In addition to the main message, it also says that “as a result of the illegal blocking of the Lachin corridor by Azerbaijan since December 12, 2022, 120,000 residents of Artsakh have been cut off from the rest of the world” and a lot of other nonsense.
With the adopted resolution, the city officials authorized the mayor of the French capital to call on other administrative-territorial units of France and foreign cities-members of the International Union of Francophone Cities to join the initiative, begin collecting aid and then deliver food to the Armenian residents of Karabakh through a “humanitarian corridor”.
For a start, the members of the Paris City Council clearly went too far with the “120,000” residents of Karabakh. Obviously, they simply raised their hands and voted, believing the “I swear on my mother’s life” from the Armenian diaspora, who had slipped them the piece of paper. By the way, this is exactly how the French parliament once voted for the resolution about the “genocide of Armenians” without checking the facts and taking the figure “1.5 million” at face value. If they had been given a paper with “5 million dead in 1915” and “2 million Karabakh citizens” written on it, they would have voted for it too. It says so on the paper!

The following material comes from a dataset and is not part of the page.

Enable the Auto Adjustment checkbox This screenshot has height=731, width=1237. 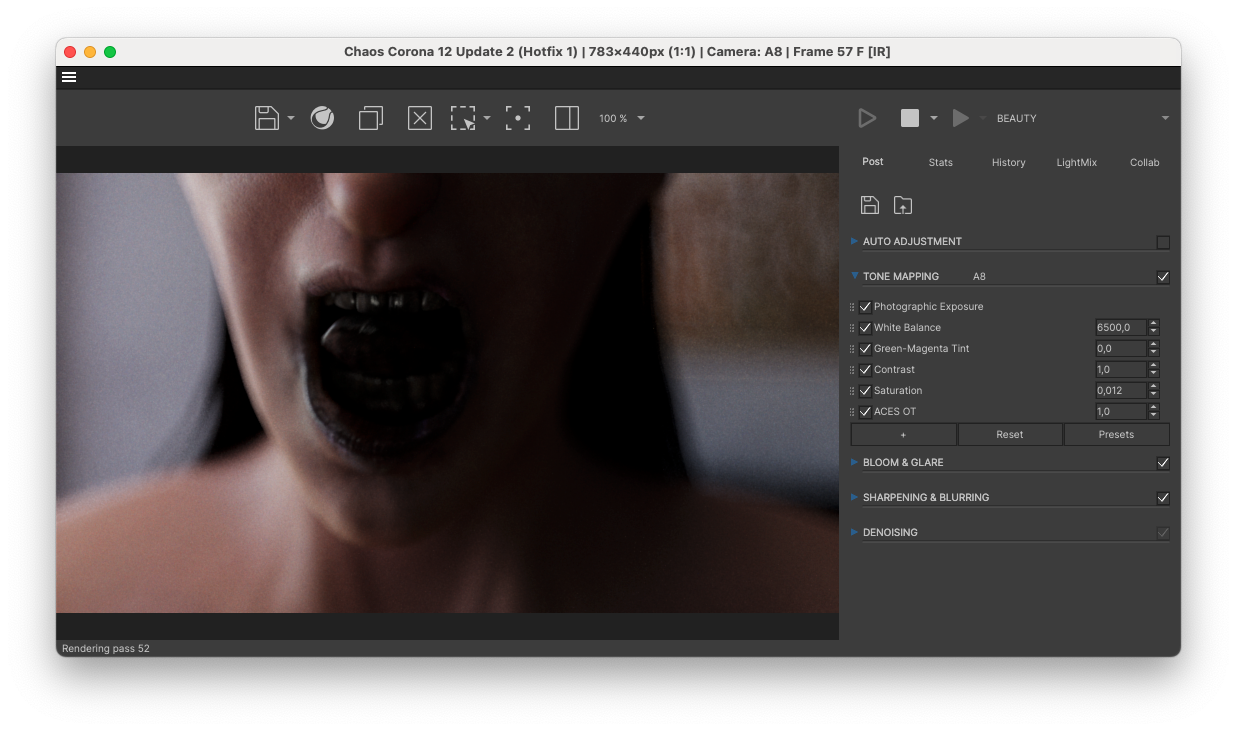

But what matters here is not the figures, but the situation itself. Apparently, the croissants in the outdoor cafes of Paris are so delicious and the cappuccinos so fragrant that they completely overshadow any connection between the city councilmen and the existing realities in a faraway region, realities that are not on paper or in dreams, but, as they say, “on the ground”. They still think that part of the territory of Azerbaijan is the same open house. Fly to Yerevan, get in the car and go, like Pécresse, to “free Artsakh”. So now, when they vote for the paper offered by the Armenian diaspora, they have no idea what the situation on the ground looks like in reality, and who and how will implement what they have voted for.

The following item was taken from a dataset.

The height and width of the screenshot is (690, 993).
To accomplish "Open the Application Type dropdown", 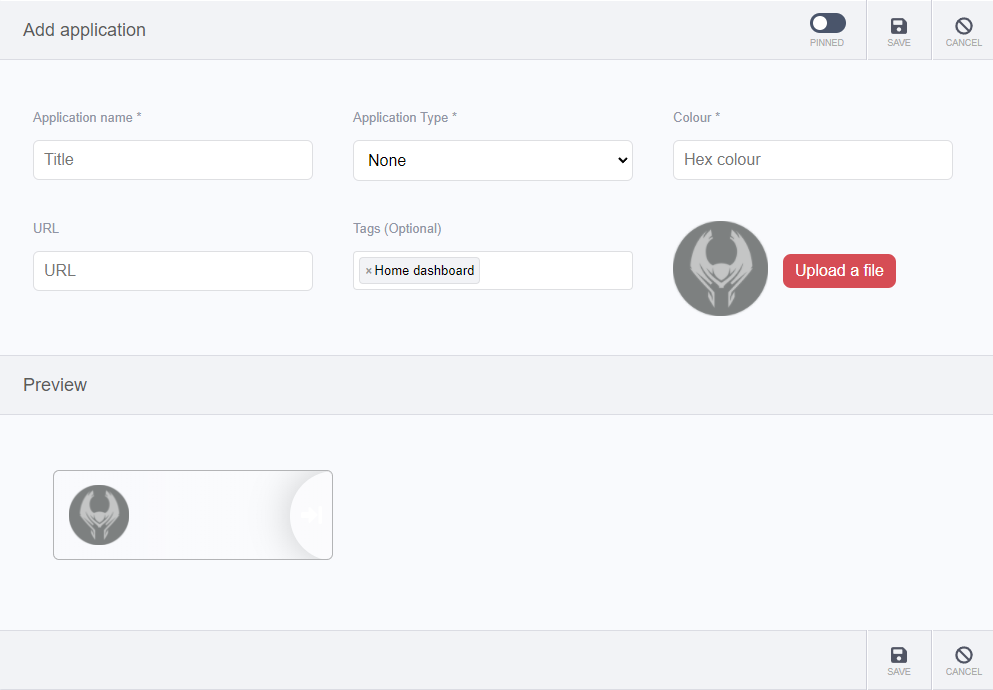I will (492, 160).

Okay, so, let’s say you collected several tons of food, diapers, watercolors, and balloons for the residents of a faraway region. So, you send all this cargo by a transport plane to Yerevan, and from there, by several trucks to the border. So, the trucks arrive at the border. And then?
And then an Azerbaijani border guard and an Azerbaijani customs official suddenly emerge in front of these trucks: bonjour, monsieur, what are you transporting, where are you coming from and where are you going? The answer “humanitarian cargo” will not be accepted: “The Azerbaijani government has not declared a humanitarian disaster in its territory and has not asked the world for help. So, good sirs, what are you carrying in these trucks?”

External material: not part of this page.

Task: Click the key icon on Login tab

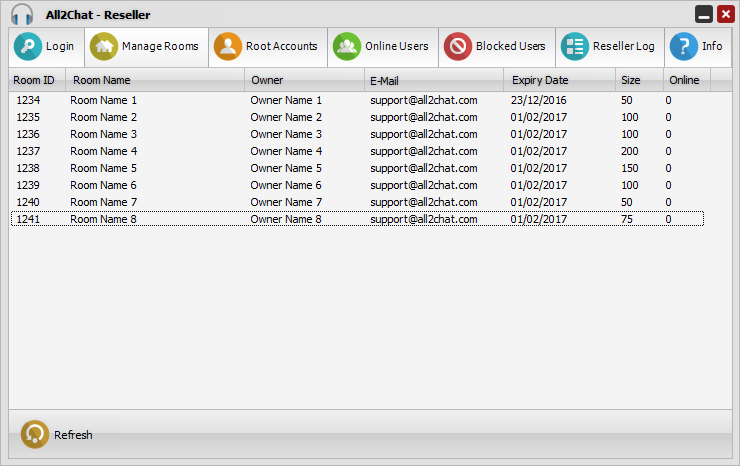Action: (x=28, y=47)
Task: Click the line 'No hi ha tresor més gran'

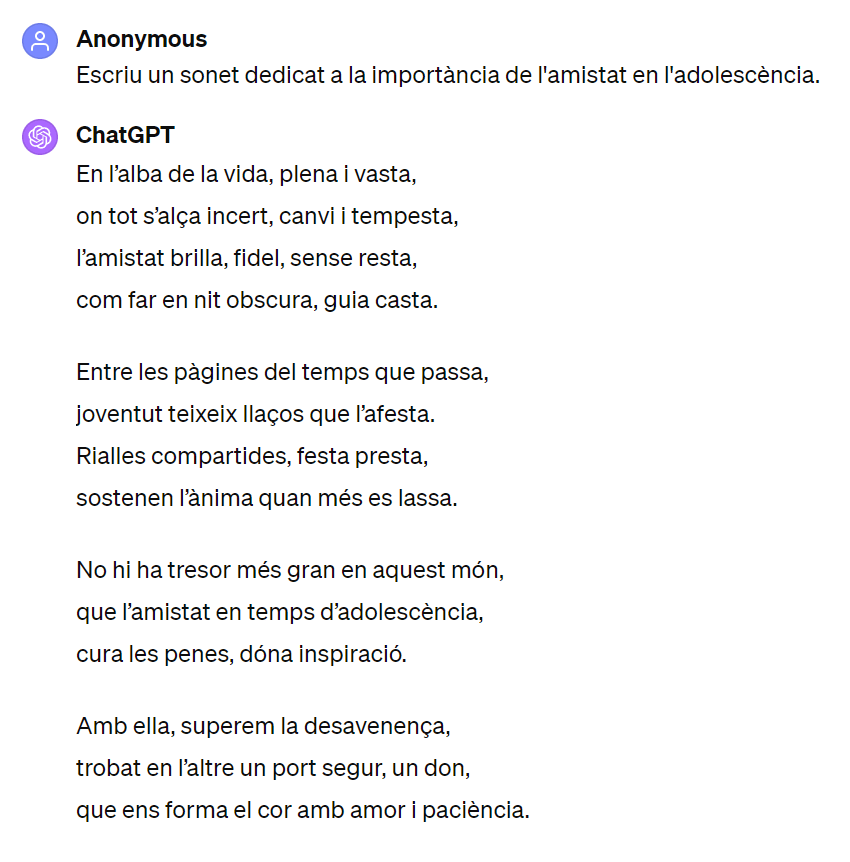Action: click(x=290, y=571)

And what they are carrying in those trucks is commercial cargo. Whether it will be sold or given away for free in Khankendi does not concern us. For Azerbaijan, which is not experiencing any disasters of humanitarian nature in its territory, the cargo is purely commercial. Therefore, all customs duties should be paid in full.
But not here. If you would be so kind, gentlemen, make a U-turn, go back to Yerevan, and from there back to Paris (or to any other city with which the Heydar Aliyev Airport has a connection), and from there you can send the cargo to Baku, where it will go through customs clearance and be delivered to the recipient by vehicles of Azerbaijani transport companies.
By the way, dear Paris city legislators, we consider it our duty to warn you: should the customs officers come across the word “Nagorno-Karabakh” or “Stepanakert” in the shipping documents and the field “country” does not say “Azerbaijan”, then the cargo will go to the warehouse, where it will remain until the paperwork is sorted. Of course, the cargo will be kept in the warehouse according to the established storage tariffs.
Dear French colleagues, the checkpoint in Lachin is not the Russian-Ukrainian border, unilaterally breached in August 2014 by officers of the Russian security forces in the uniform of the Ministry of Emergency Situations accompanying a so-called “humanitarian convoy”. The contents of that “humanitarian convoy” soon surfaced in the hostilities in Donbass, and the border in that area has since been full of holes and impossible for Kyiv to control. Lachin is not the same kind of uncontrolled “hole” through which you can move anything and anyone you want. Those days are gone. If you have any doubts, you can ask your Iranian friends. They will tell you all about it with a longing in their voice.
The time has come for all commercial cargoes for Karabakh Armenians to be imported through Baku. Or through Fizuli Airport. At any rate, all formalities must be observed in a way that both senders and recipients understand that Karabakh is Azerbaijan!